> _Task details_: Count how many lines of the material below contain the string "Open", and reply with only that number.

> _Data shown_:
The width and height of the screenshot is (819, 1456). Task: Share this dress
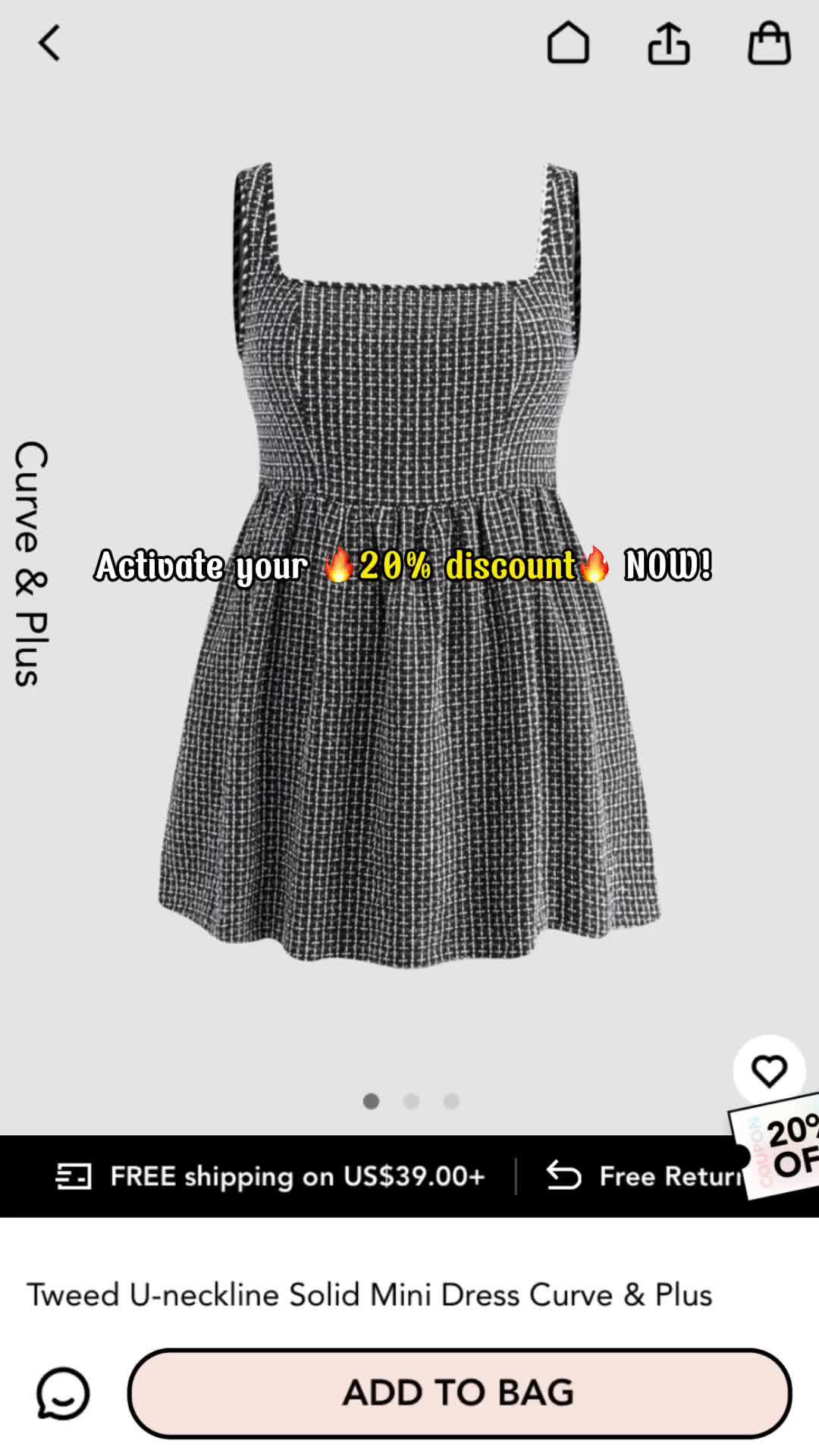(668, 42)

--

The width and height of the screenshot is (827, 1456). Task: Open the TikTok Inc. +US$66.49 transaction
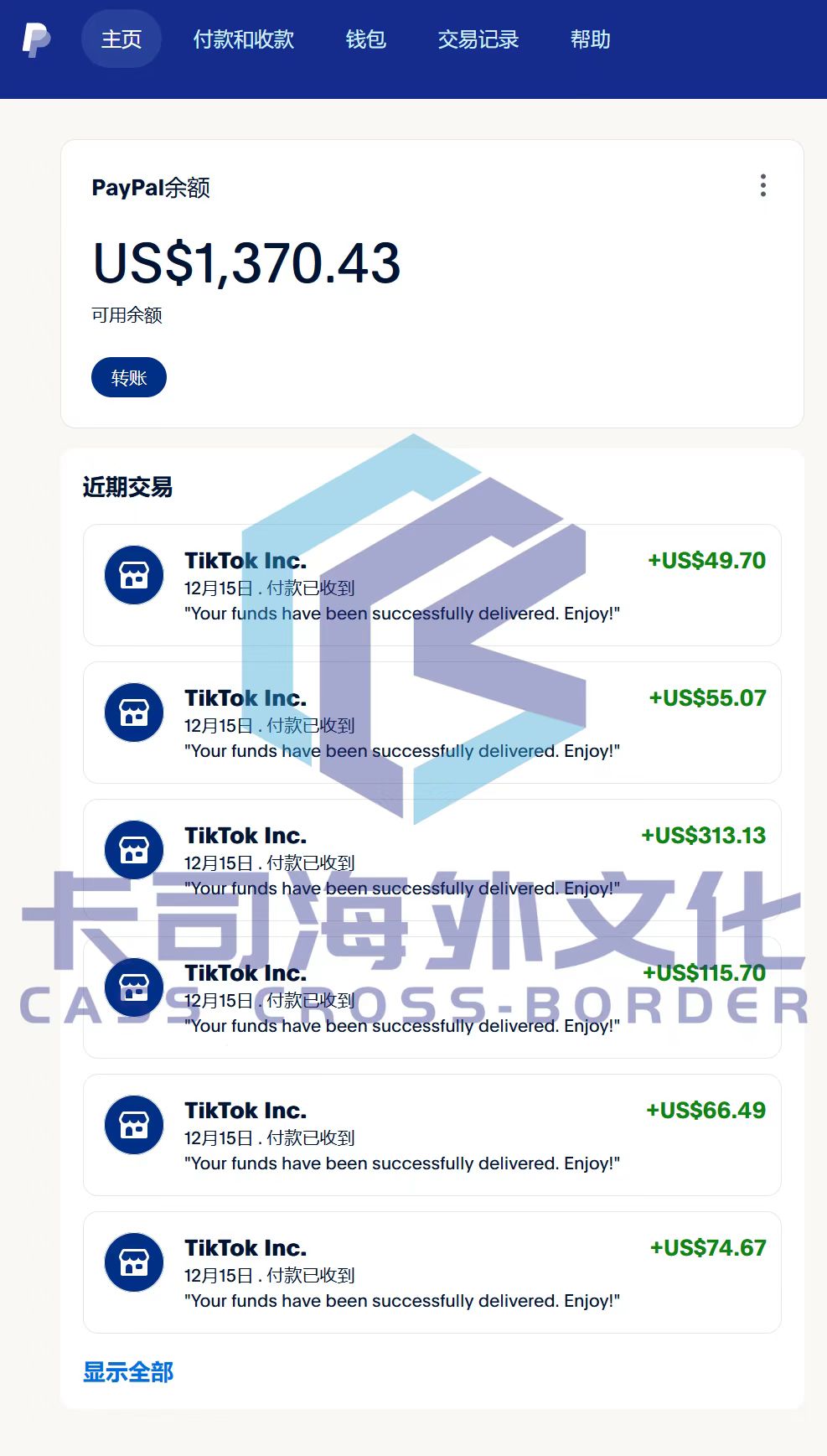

---

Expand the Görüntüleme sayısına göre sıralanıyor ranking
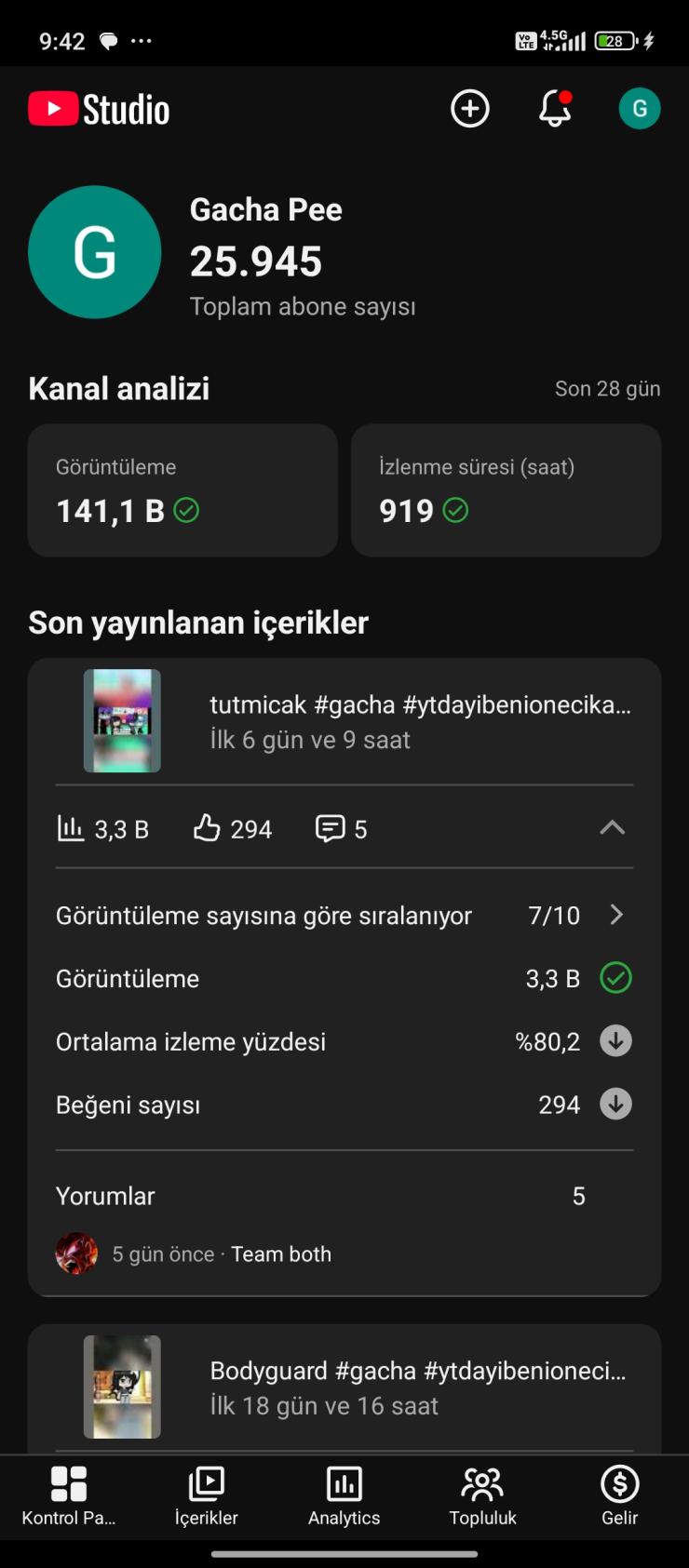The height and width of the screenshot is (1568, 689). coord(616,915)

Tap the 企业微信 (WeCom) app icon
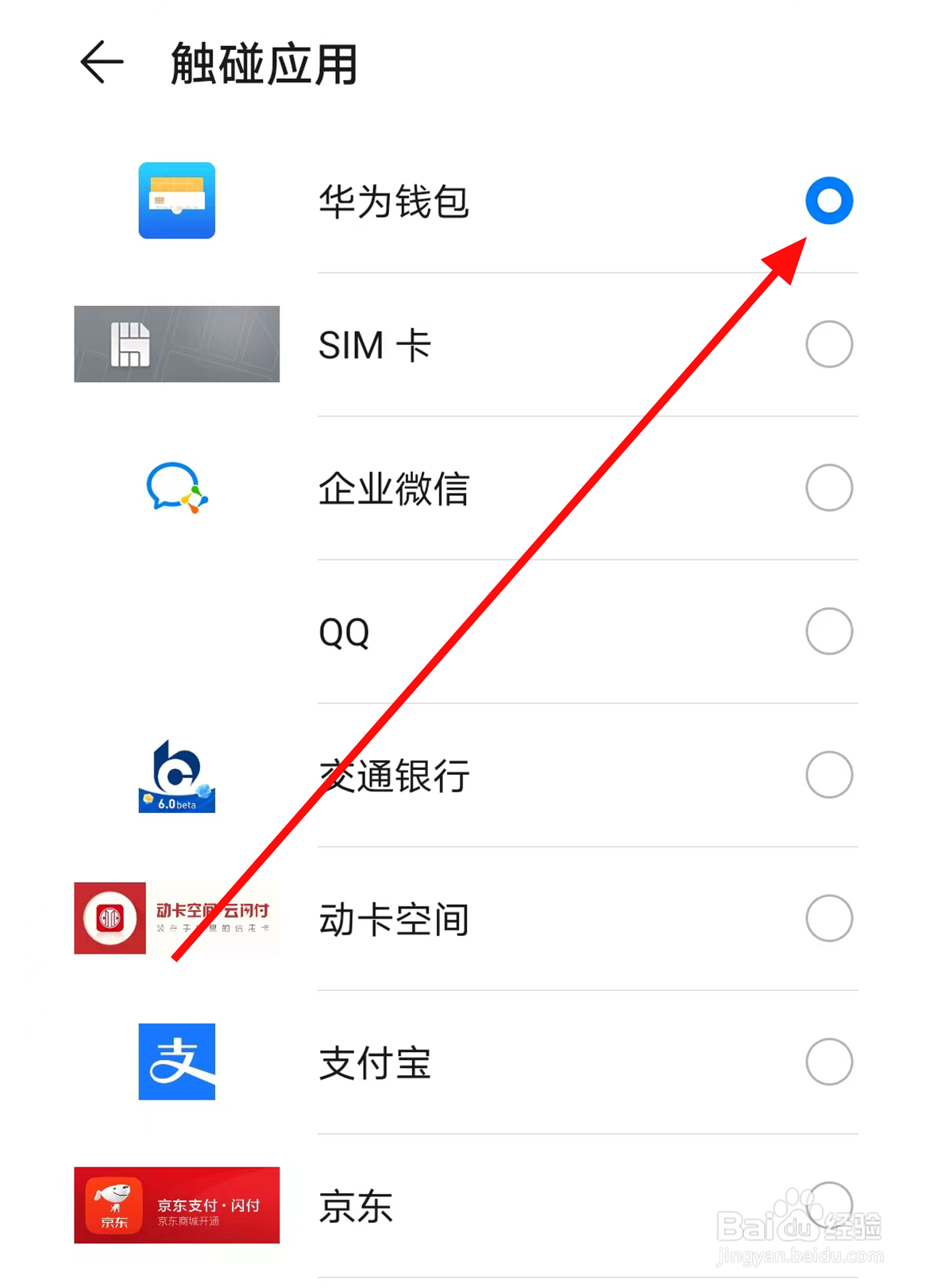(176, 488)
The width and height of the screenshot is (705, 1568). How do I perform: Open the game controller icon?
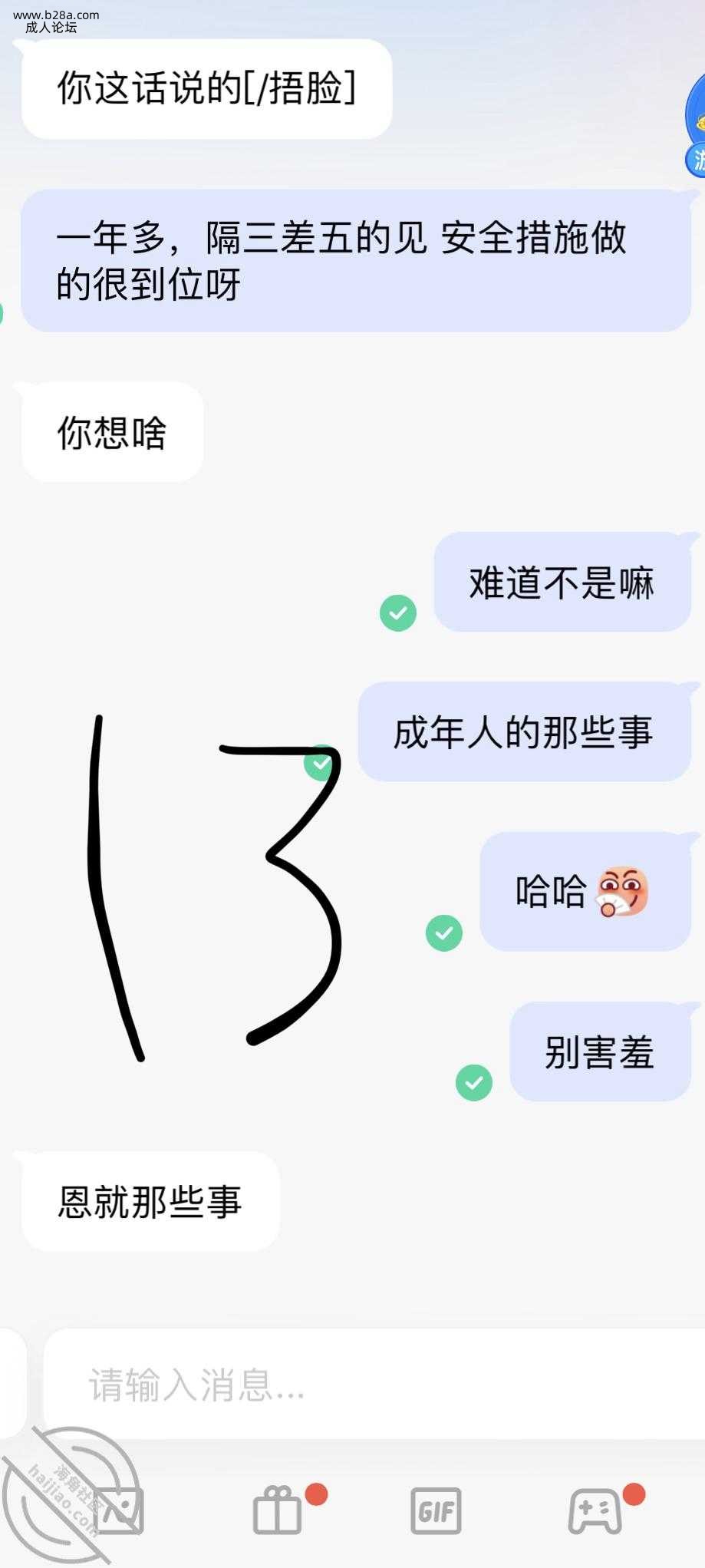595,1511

> _Task output_: 2